◆ **GIVEN RECORDS**

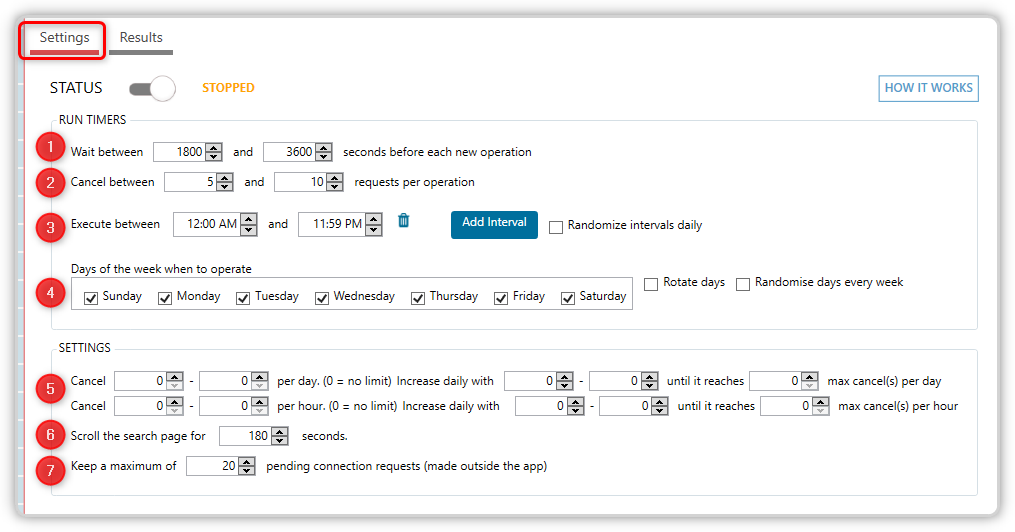This screenshot has width=1015, height=532.
Task: Open the HOW IT WORKS guide
Action: (928, 88)
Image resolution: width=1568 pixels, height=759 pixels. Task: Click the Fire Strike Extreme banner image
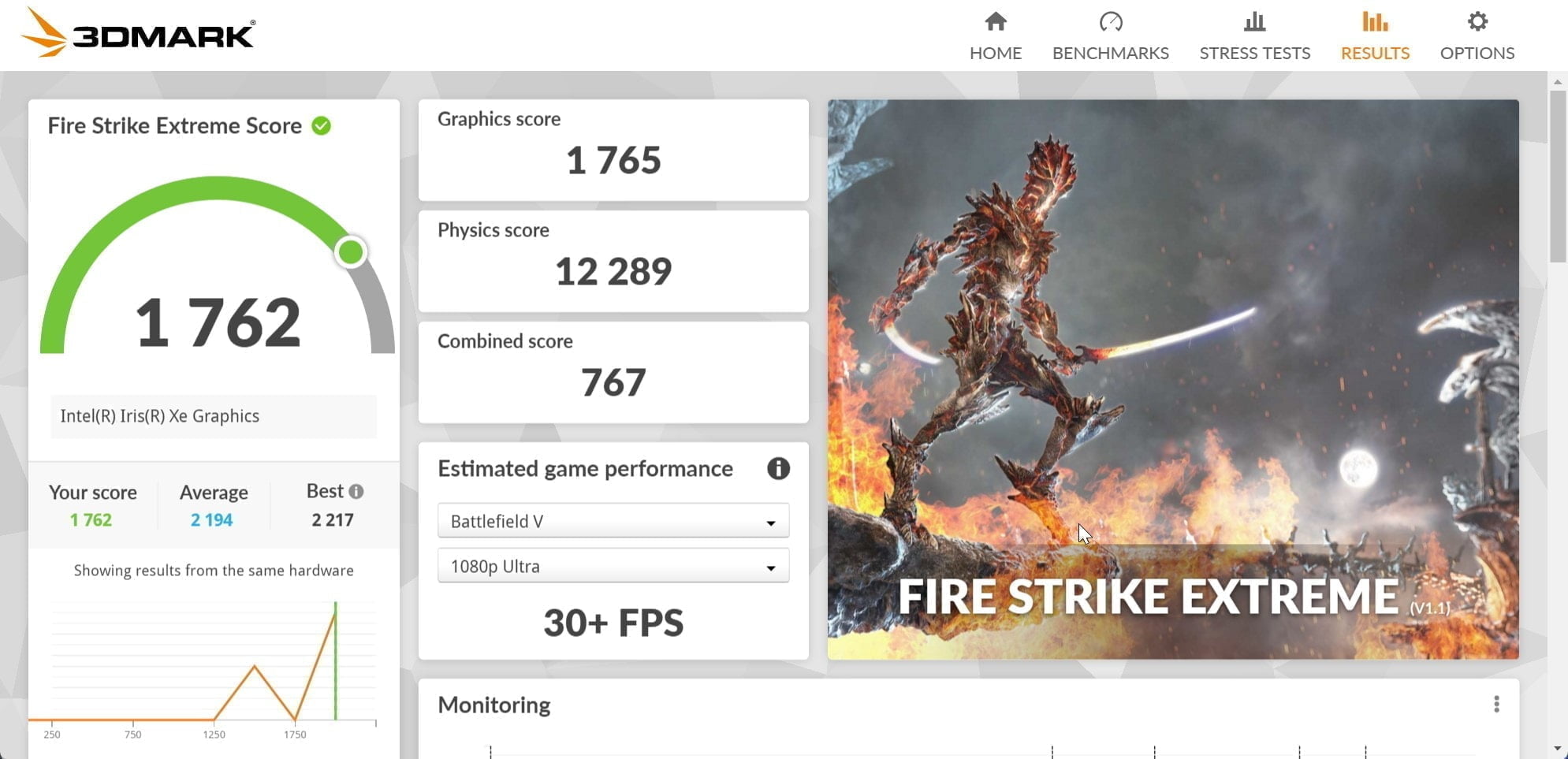[1172, 378]
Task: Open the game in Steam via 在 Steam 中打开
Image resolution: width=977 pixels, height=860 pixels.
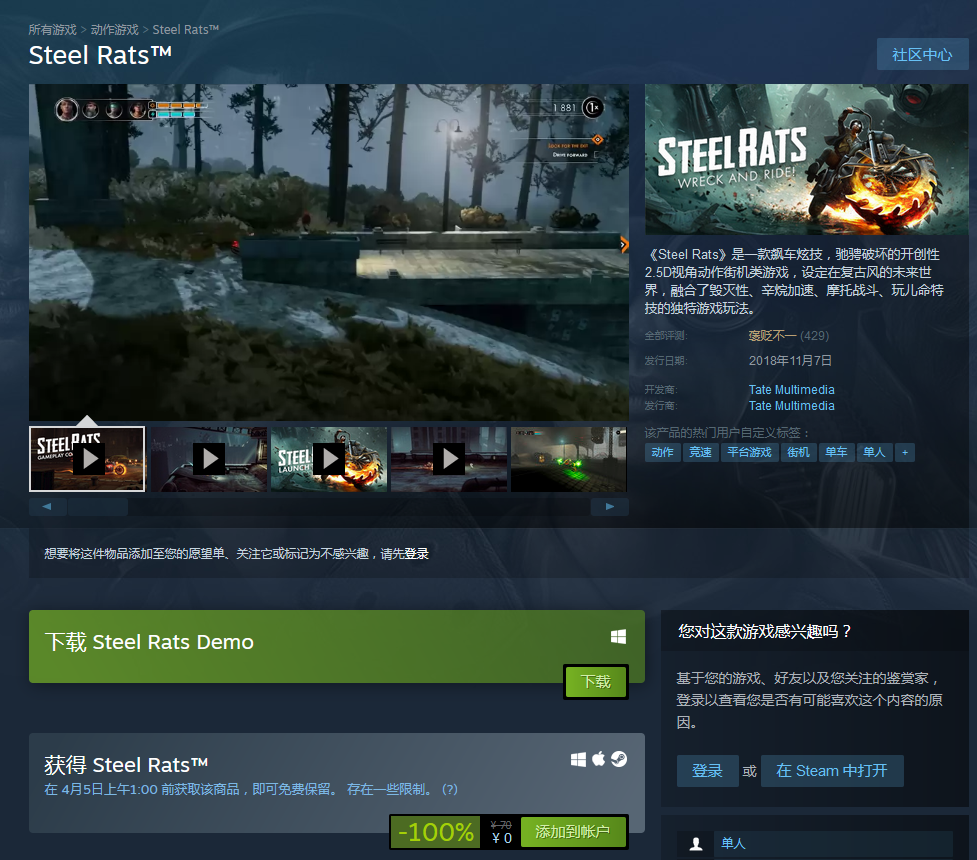Action: (x=832, y=771)
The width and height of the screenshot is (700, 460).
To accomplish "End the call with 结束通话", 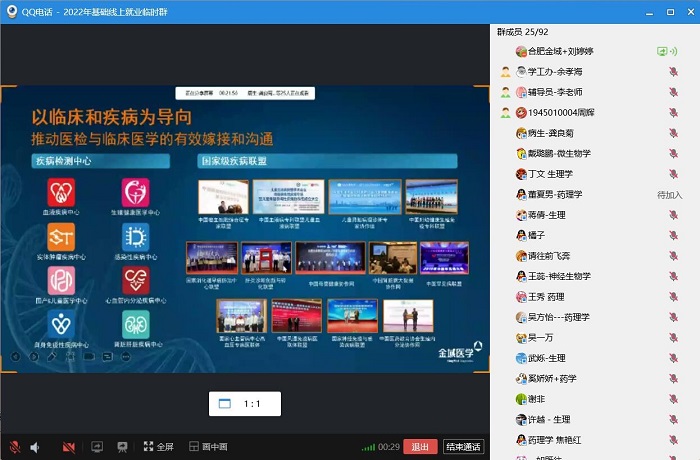I will 463,447.
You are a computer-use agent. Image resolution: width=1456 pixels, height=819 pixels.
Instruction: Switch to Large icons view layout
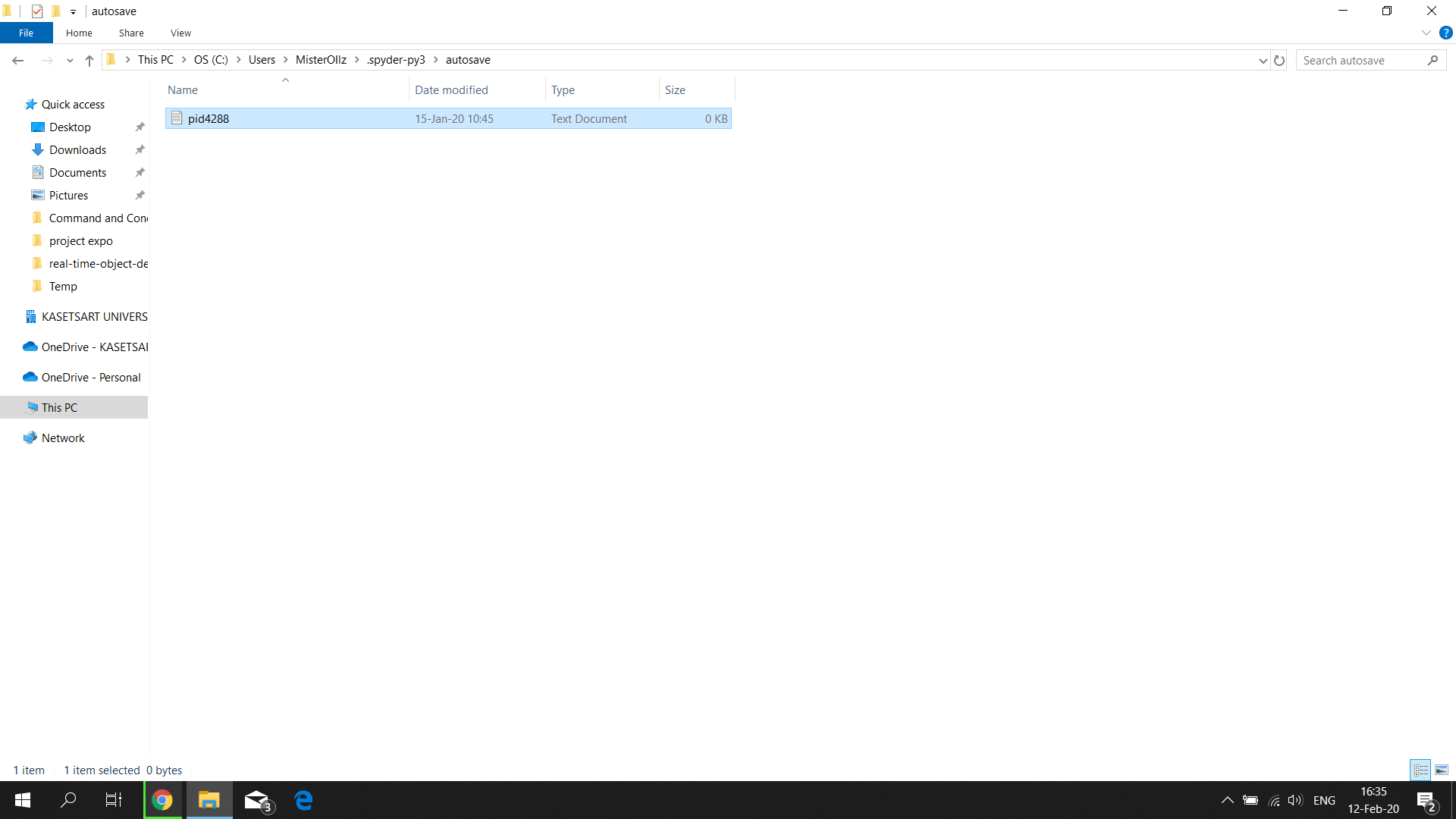pos(1442,770)
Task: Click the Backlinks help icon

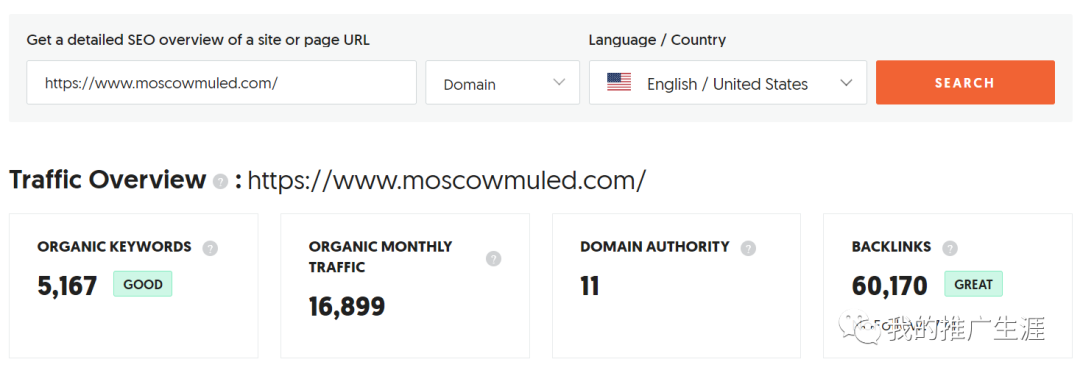Action: coord(950,248)
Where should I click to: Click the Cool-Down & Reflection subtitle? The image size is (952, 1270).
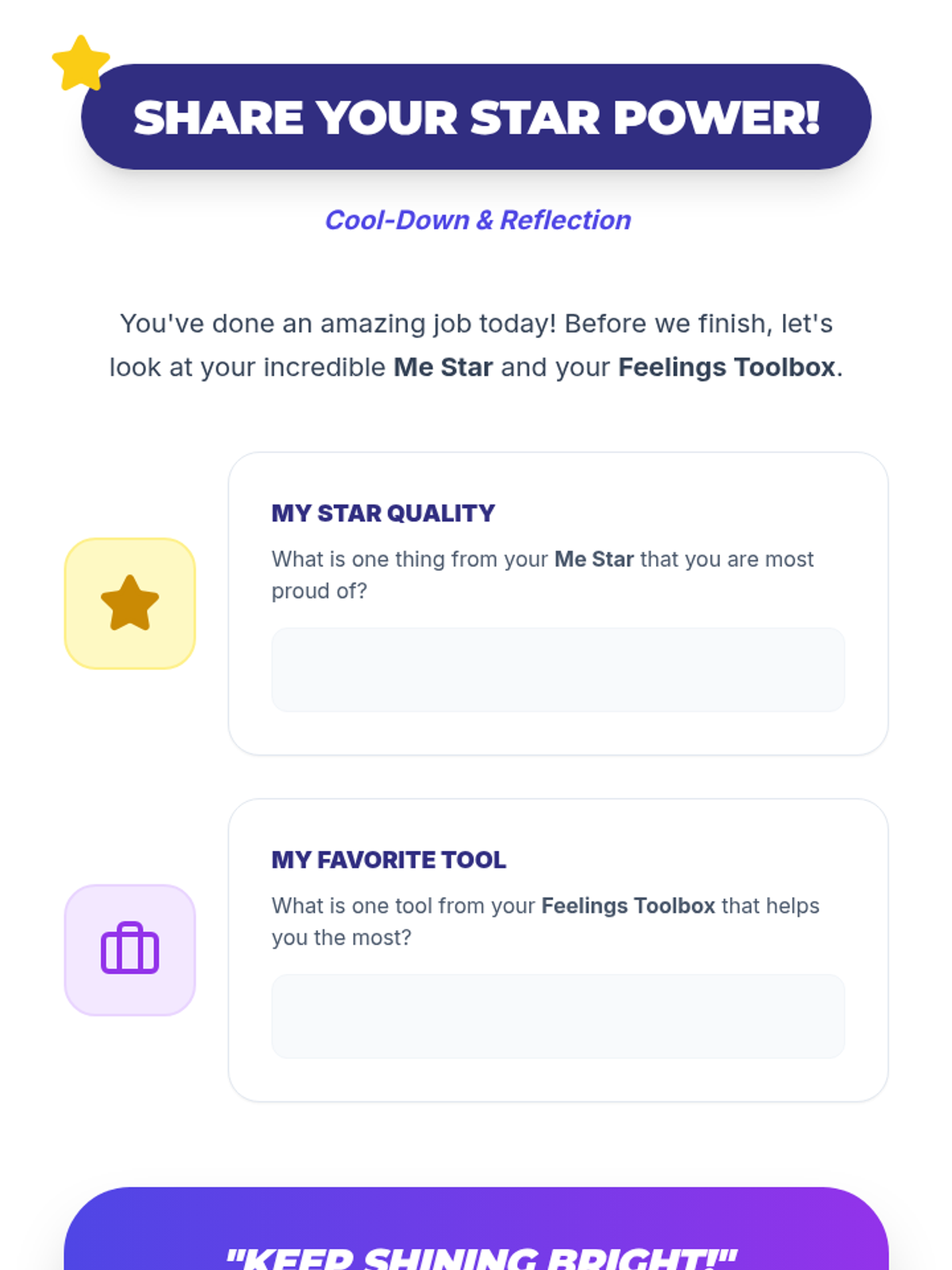click(x=478, y=220)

◆ **WHAT YOU WILL DO**
Echo the records beginning at the line that contains "You are a computer-use" and running through the end of the records, omitting the pictures from your reply.

◆ **TASK SOLUTION**
You are a computer-use agent. Image resolution: width=1456 pixels, height=819 pixels.
Instruction: Switch to Large icons view layout
pos(1442,770)
Task: Click the Backlinks help icon

Action: coord(950,248)
Where should I click to: Click the Cool-Down & Reflection subtitle? The image size is (952, 1270).
click(x=478, y=220)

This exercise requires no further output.